#### Do this
Copy the material word for word, starting with the line that contains "The height and width of the screenshot is (824, 600)." and going on through the line that contains "Action: (x=32, y=440)", with both of those lines included. Don't put any of the pictures in your answer.

#### Data shown
========================================================================

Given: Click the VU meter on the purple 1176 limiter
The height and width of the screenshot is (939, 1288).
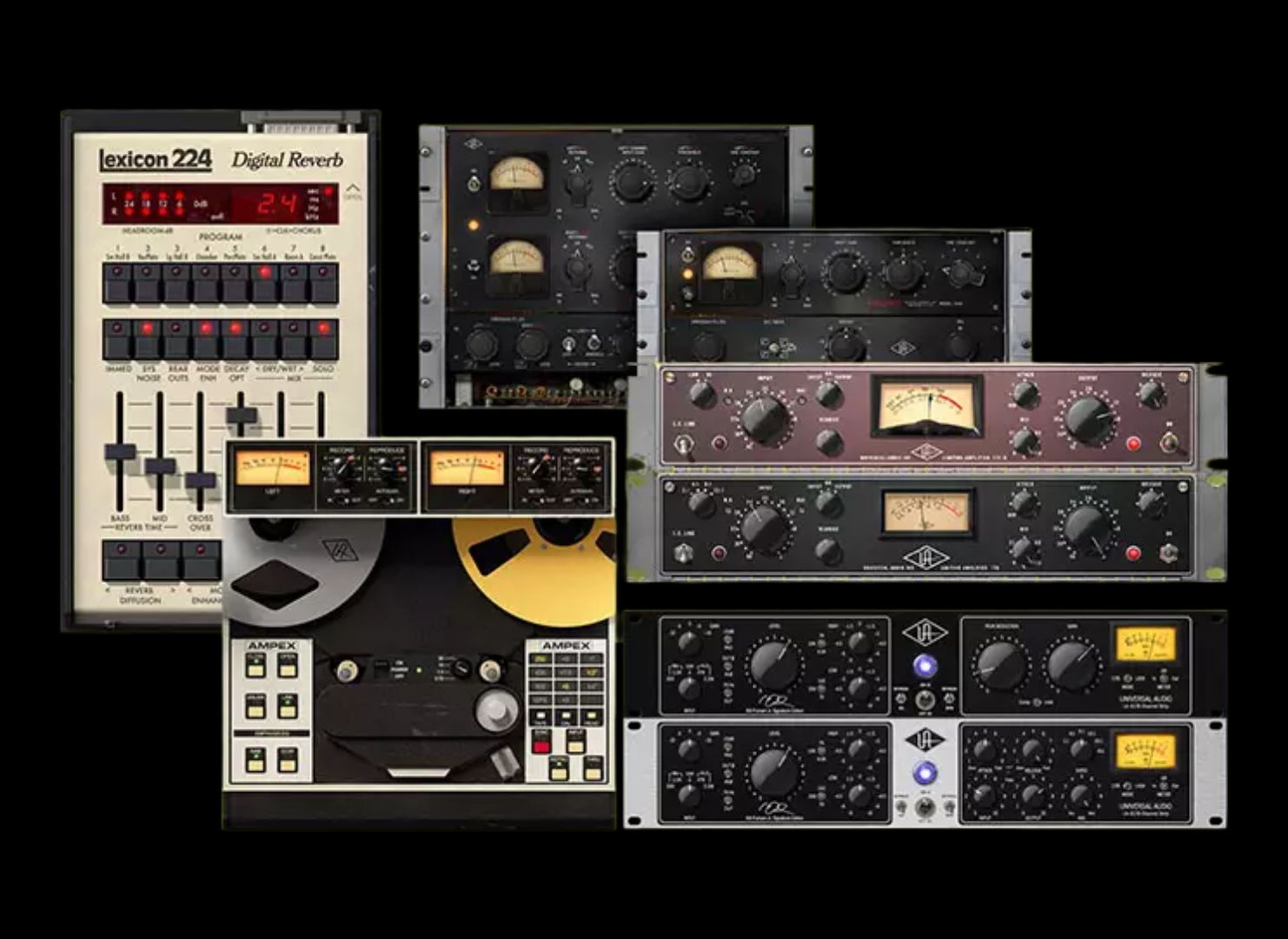Looking at the screenshot, I should tap(927, 404).
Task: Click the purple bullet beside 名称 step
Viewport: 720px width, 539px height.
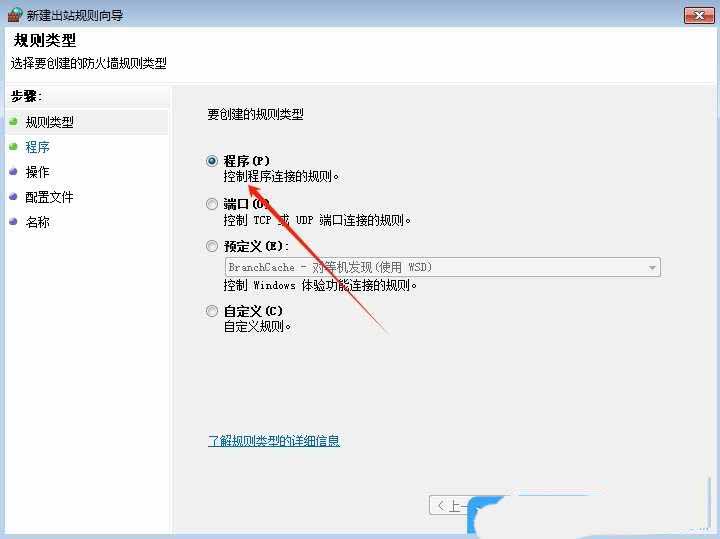Action: pos(13,222)
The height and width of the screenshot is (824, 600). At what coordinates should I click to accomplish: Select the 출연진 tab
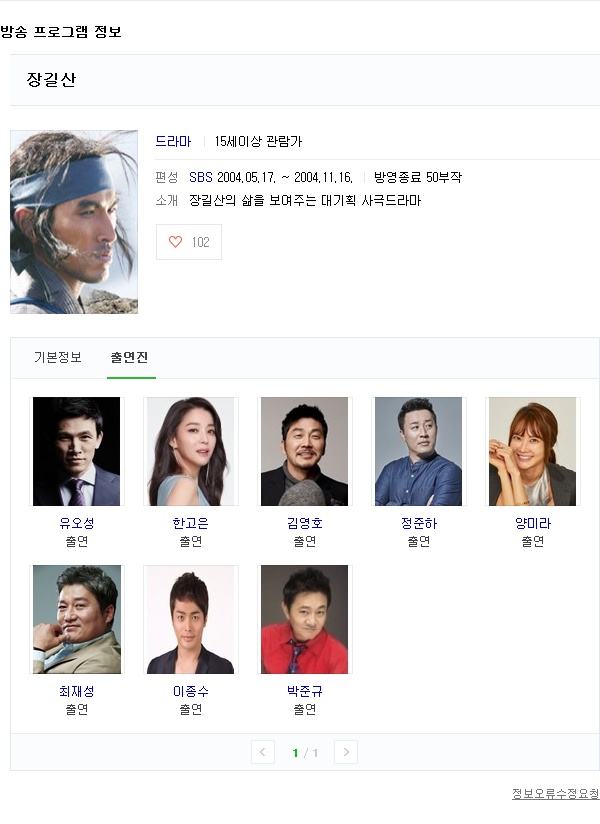(129, 357)
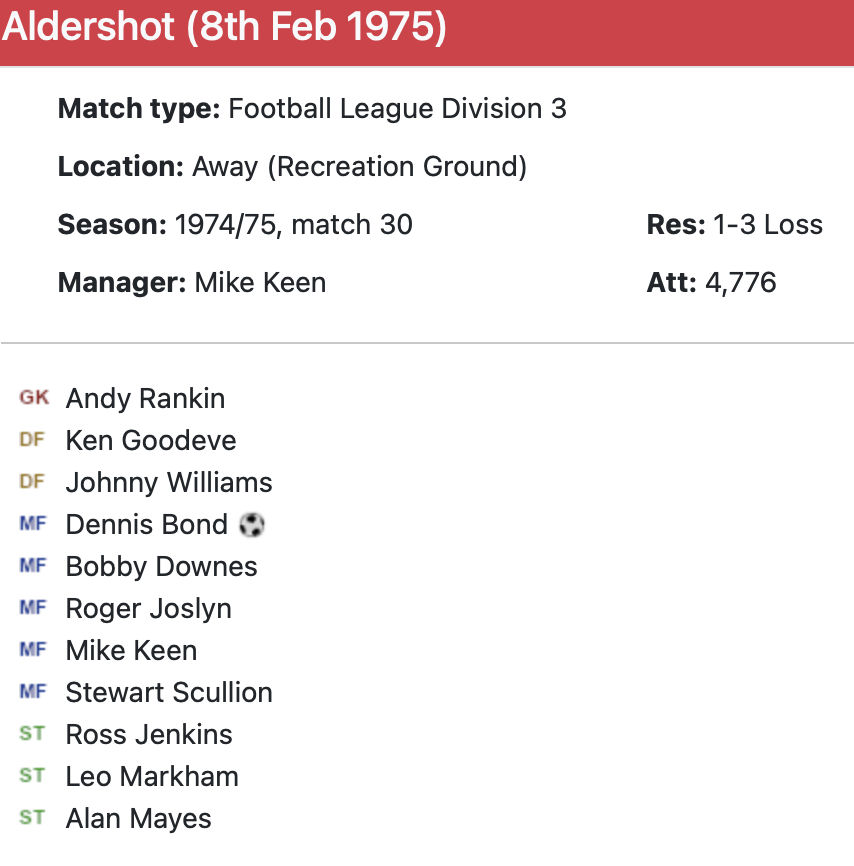The height and width of the screenshot is (866, 854).
Task: Click the DF icon beside Ken Goodeve
Action: (x=32, y=440)
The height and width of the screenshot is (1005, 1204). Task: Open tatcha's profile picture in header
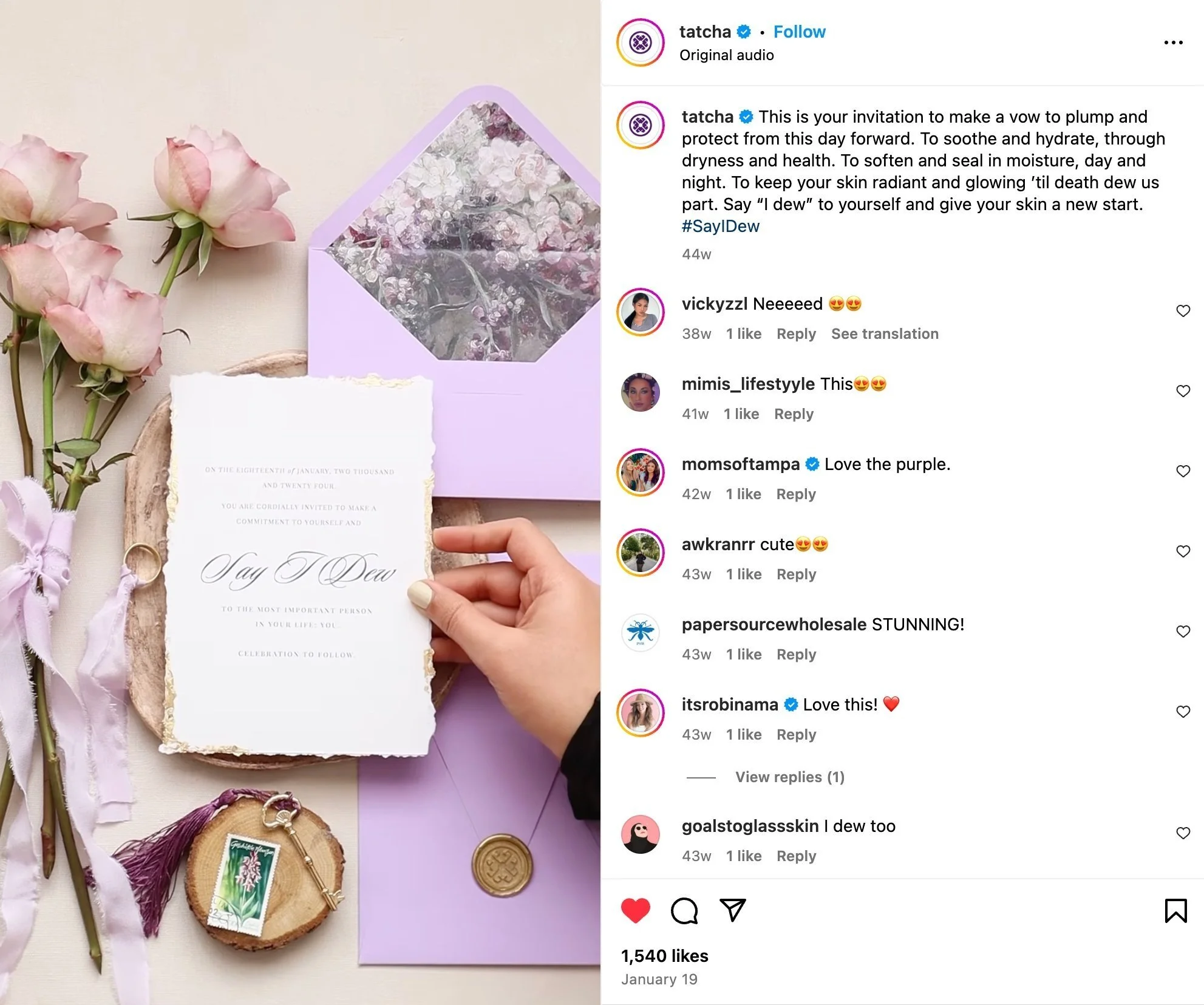click(641, 43)

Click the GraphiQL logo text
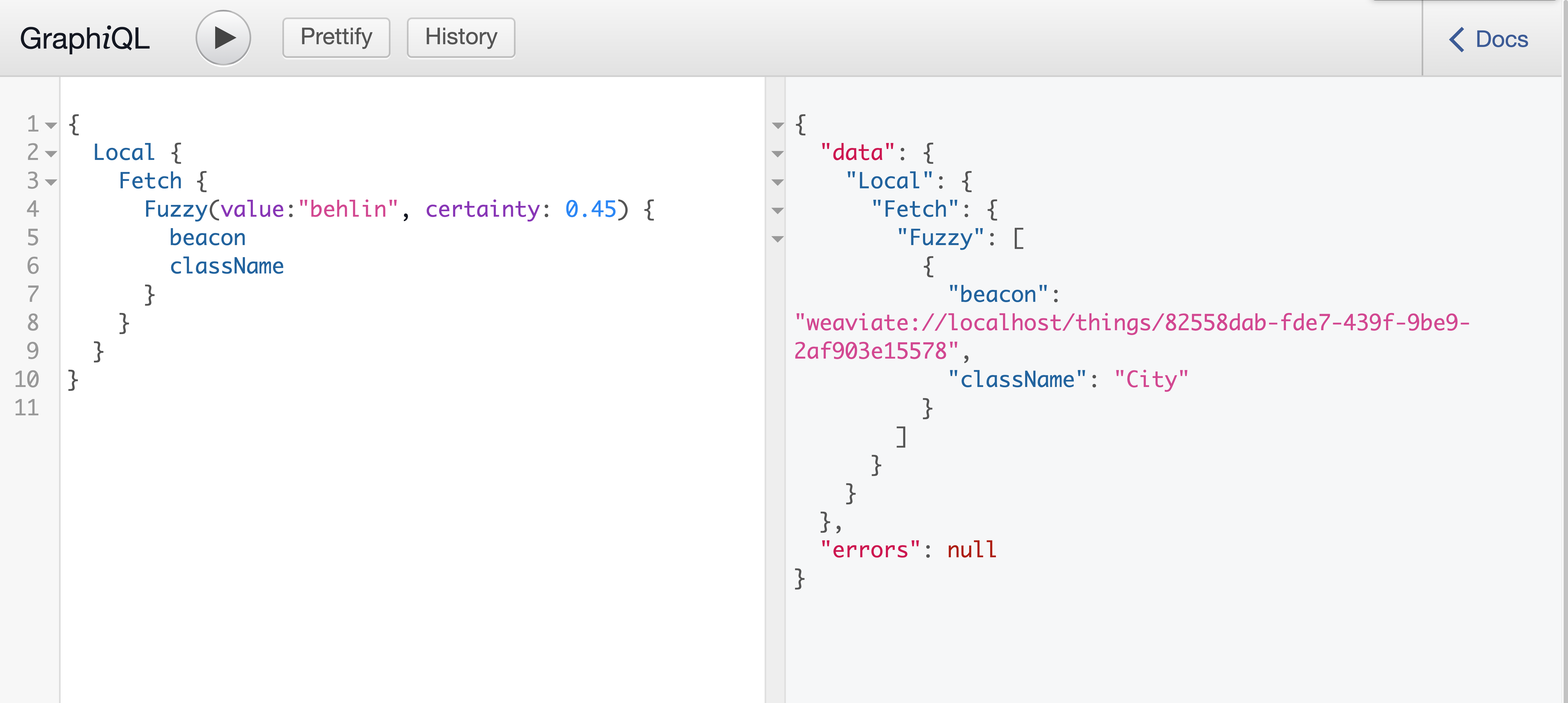pyautogui.click(x=85, y=38)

========================================================================

#### In response
The height and width of the screenshot is (824, 600). At what coordinates should I click to accomplish: Select the 출연진 tab
(129, 357)
The height and width of the screenshot is (866, 854).
Task: Click the DF icon beside Ken Goodeve
Action: (x=32, y=440)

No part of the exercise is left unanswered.